20. A stainless steel product according to claim 1, wherein the product is formed of an austenitic stainless steel having the following composition, in mass percent:C: 0.15-0.2%, Si: 0.01-1.5%, Mn: 0.01-2.5%, P: 0.035% or less, S: 0.01% or less, Cr: 17-30%, Ni: 7-50%, Cu: 0-3%, N: 0.3% or less, Mo: 0-7%, Al: 0-0.2%, Cr+3Mo:13-50%, balance: Fe and impurities; and C which has precipitated as a Cr-containing carbide and the total C in steel satisfy the following relationship: (C mass % precipitated as Cr-containing carbide)×100/(total C mass % in steel−0.012%)≧85.

21. A stainless steel product according to claim 2, wherein the product is formed of an austenitic stainless steel having the following composition, in mass percent:C: 0.015-0.2%, Si: 0.01-1.5%, Mn: 0.01-2.5%, P: 0.035% or less, S: 0.01% or less, Cr: 17-30%, Ni: 7-50%, Cu: 0-3%, N: 0.3% or less, Mo: 0-7%, Al: 0-0.2%, Cr+3Mo:13-50%, balance: Fe and impurities; and C which has precipitated as a Cr-containing carbide and the total C in steel satisfy the following relationship. (C mass % precipitated as Cr-containing carbide)×100/(total C mass % in steel−0.012%)≧85.

22. A method for producing a stainless steel product having a low contact electrical resistance, which comprises:corroding the surface of a stainless steel product by use of an aqueous acidic solution so as to expose a conductive metallic inclusion of carbide and/or a conductive metallic inclusion of boride on the surface; neutralizing the product by use of an aqueous alkaline solution having a pH of 7 or more; and, washing and drying the product.

23. A method according to claim 22, wherein the aqueous acidic solution contains 2-20 mass % hydrofluoric acid and 5-20 mass % nitric acid.

24. A method according to claim 22, wherein an average amount of corrosion by the aqueous acidic solution is 5-60 g/m2.

25. A bipolar plate for a polymer electrode fuel cell, which bipolar plate comprises a stainless steel product as recited in claim 1.

26. A bipolar plate for a polymer electrode fuel cell, which bipolar plate comprises a stainless steel product as recited in claim 2.
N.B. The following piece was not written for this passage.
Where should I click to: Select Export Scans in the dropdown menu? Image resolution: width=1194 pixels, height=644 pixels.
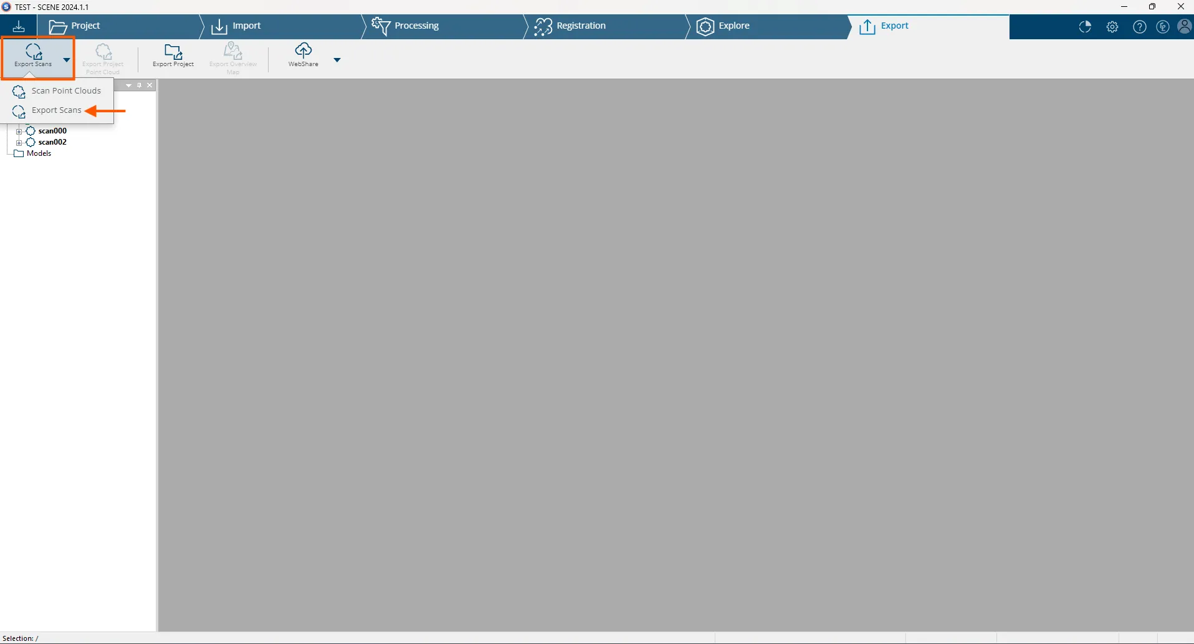pos(56,110)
27. A polymer electrode fuel cell in which a fuel gas and an oxidizing agent gas are supplied to an assembly produced by laminating a plurality of membrane electrode assemblies while inserting a bipolar plate between membrane electrode assemblies to thereby generate DC power, which fuel cell has a bipolar plate as recited in claim 25.
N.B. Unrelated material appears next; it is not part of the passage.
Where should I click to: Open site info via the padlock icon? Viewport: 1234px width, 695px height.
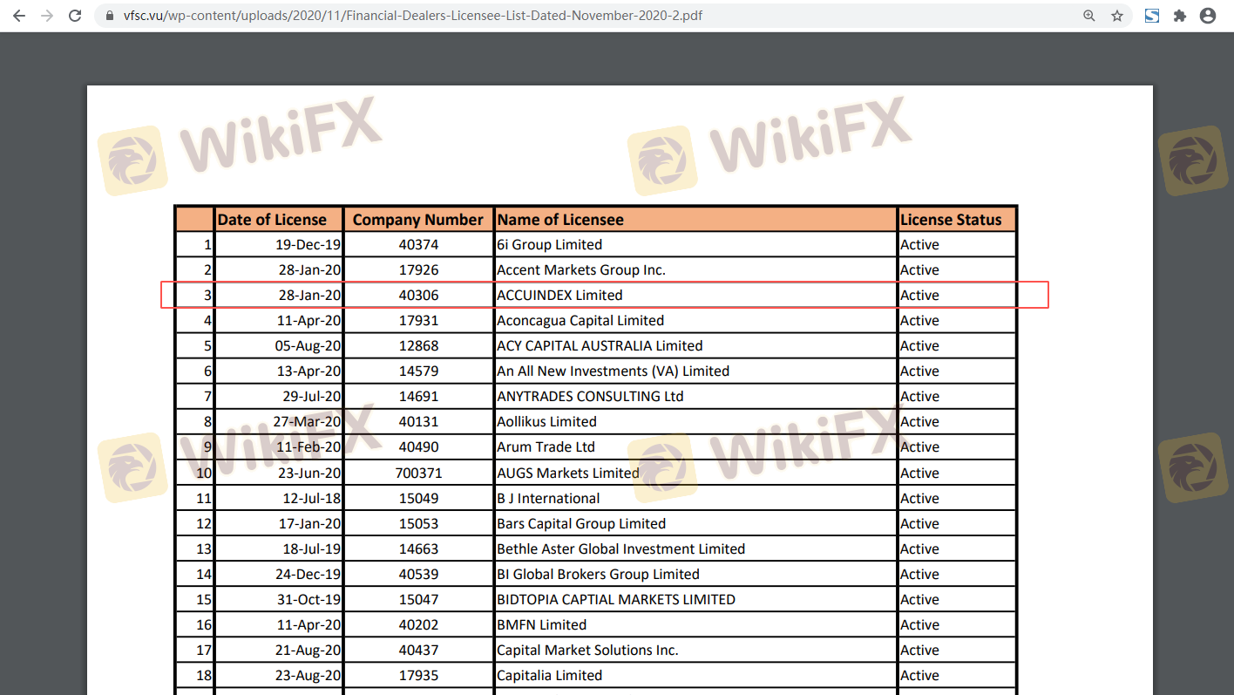coord(109,16)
28. A polymer electrode fuel cell in which a fuel gas and an oxidizing agent gas are supplied to an assembly produced by laminating a plurality of membrane electrode assemblies while inserting a bipolar plate between membrane electrode assemblies to thereby generate DC power, which fuel cell has a bipolar plate as recited in claim 26.